Being over 40 and overweight, I had no illusions about who was going to win this foot race. We ran down a cobbled alley that over the centuries must have echoed countless times with shouts to apprehend thieves. Their car was parked outside a cinema. They all piled in and drove off at speed.

The car came at me. It was frozen in a high-definition, slow-motion film of the potentially intersecting trajectories of a pedestrian and automobile.

I crossed the road. Something hit the panic synapse off. Now the car was beside me. I thought - slowing the car down again - as I turned around; at this moment I could do something heroic like lob my case into the windscreen but reason said it would be futile or cause a crash. So far nobody had been threatened or hurt. I chose to be the grass they could pass through rather than a tree they would have to cut down. Released from my synaptic hold, the car shot across the pedestrian crossing and merged into the traffic.

I had the car registration and a glimpse of their faces in my mind so I rang the police. Pacing with the adrenalin now, their switchboard was lighting up like street decorations hung at Christmas. I was put on hold and then cut off. Thirty seconds later a patrol car drove by the other way (having passed by them) and I and the other witnesses released our dam of information gathered in the last two minutes. Then I went to school. I had an appointment with a professor and I was five minutes late.

Around noon I had go to the stationers and it took me past the shop again. The shutters were down, the crime scene tape was up and the radio and press were there so I felt it was a professional courtesy to give my story to the radio reporter and then, as much I could remember, give exactly the same account to the press.

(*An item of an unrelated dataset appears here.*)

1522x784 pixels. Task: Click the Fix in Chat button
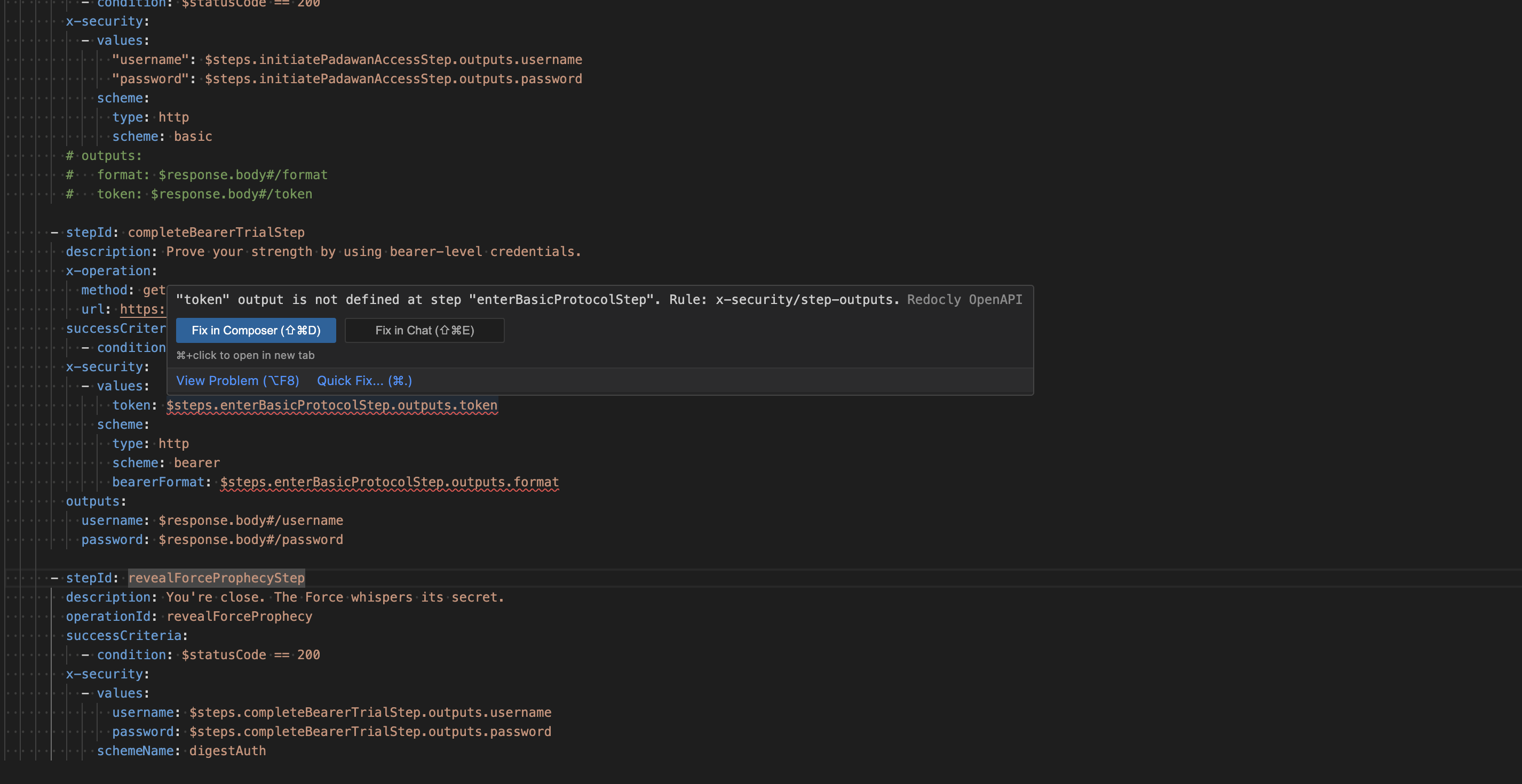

A detective rang me and came with another officer to my study in the school. There I related as much detail as I could. The script of the movie in my head ran to pages and pages. Faced with blank paper my memory of specific things was actually fragmentary. The visual narrative was disjointed, time-shifted. Where their shirts blue or grey? Which one had the one with the logos? The stripes on one, were they thick or thin? Were there four men or five? I’m not really sure. Reason wanted to spread logic filler into the gaps but integrity insisted that the story was told incomplete. Maybe the other people knew the rest but the detective said other people hadn't seen what I had. When I signed the statement, over two hours had passed and the narrative computer ran in my brain into the future. I can see where barristers might try to disassemble it to discredit my story and how conversely, the evidence for a magnitude of charges must lie with me. Truth is subjective I am afraid.

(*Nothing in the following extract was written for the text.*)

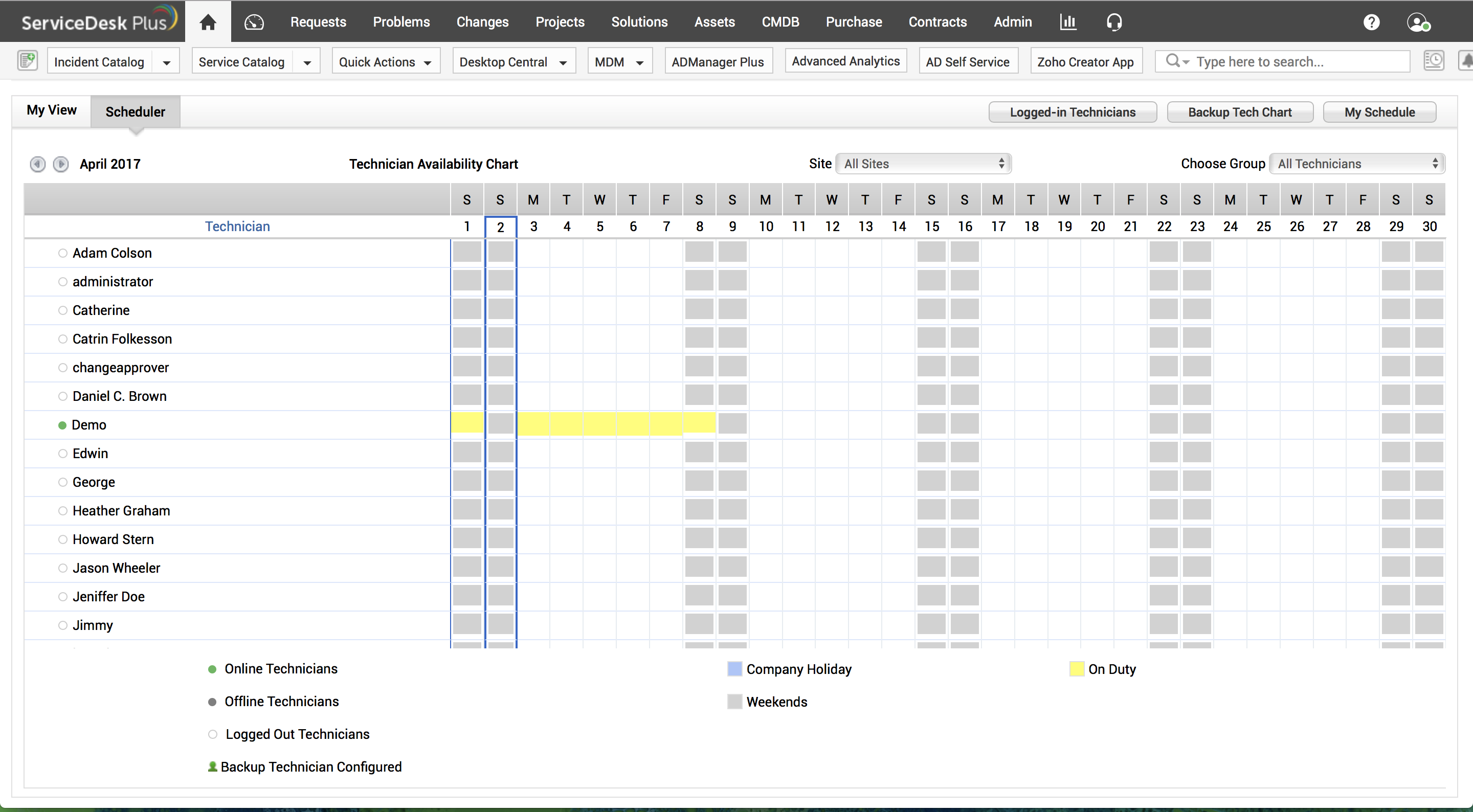
Task: Open the Requests menu
Action: 318,21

A photo has been published. As evidence it is fuzzy, furtive and indistinct. It makes a lie of the value of constant surveillance. Most of the witnesses' photos were seized as evidence. I doubt there's something outstanding amongst them to interest the media after the trial, if they catch them. On seeing one published I’m glad that was after I gave my statement as it validated the accuracy of my memory. I expect whomever gave their photo to the local paper felt pretty good about seeing it in print and they probably got £50 for it whereas I know a good set of a crime in progress can net ten grand from the red tops.

I had no energy left for a dissection of Pope and his definitions of creativity. I reflected on was I a witness to a crime or perhaps it was just my cue in the theatre of Karma? I was presented with a context framed by societal constructs on; violence, property, race and gender (amongst others) and I had realized today several artifacts in textural and spoken narrative media and improvised a kind of performance. These are small gestures perhaps as a artist but HM Govt. is likely to commission their exhibition at a Crown Court soon.

postscript:

After being caught two months later in a random stop and found without insurance and a number of hammers in the boot of the car, three of the five men who had taken part were sentenced to between two years and three years for a long series of jewellery shop robberies.